Die Herausforderungen der lateinamerikanischen Arbeitnehmer:innen sind vielfältig: die schleppende Armutsbekämpfung, die ökologischen Auswirkungen auf Klima und Natur, die eklatanten sozialen Unterschiede und ein fehlender Strukturwandel der Gewerkschaften hin zu gesellschaftlichen und politischen Akteuren, kamen bei unserem Gespräch auf den Tisch.
In den vergangenen Jahren sind die Mitgliederzahlen der Gewerkschaften in Deutschland deutlich gesunken. „Was können wir von den Gewerkschaften in Lateinamerika lernen?“, habe ich Rafael Freire am Ende der Unterhaltung gefragt.
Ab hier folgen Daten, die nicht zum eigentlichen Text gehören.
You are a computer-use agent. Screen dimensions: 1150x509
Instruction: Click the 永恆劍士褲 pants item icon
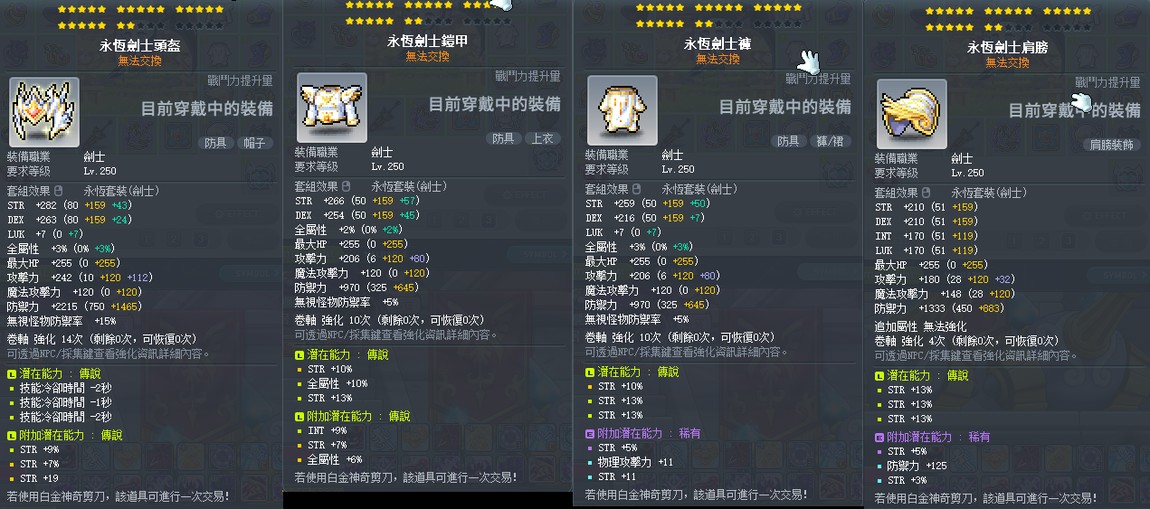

Er antwortete mir, dass europäische Gewerkschaften bis heute das Gesicht der weltweiten Arbeitnehmer:innenorganisation sind und unsere internationale Zusammenarbeit gestärkt werden muss. Nur so können in Zukunft bei internationalen Handelsverträgen und globalen Lieferstrukturen die Rechte der Arbeitnehmer:innen weltweit nachhaltig vertreten werden. Gewerkschaften sind der Motor sozialer Innovation und müssen auch weiterhin als solche tätig sein. Dem kann ich absolut zustimmen.
Vielen Dank an die Mitarbeiterinnen der FES, die dieses Gespräch begleitet und möglich gemacht haben.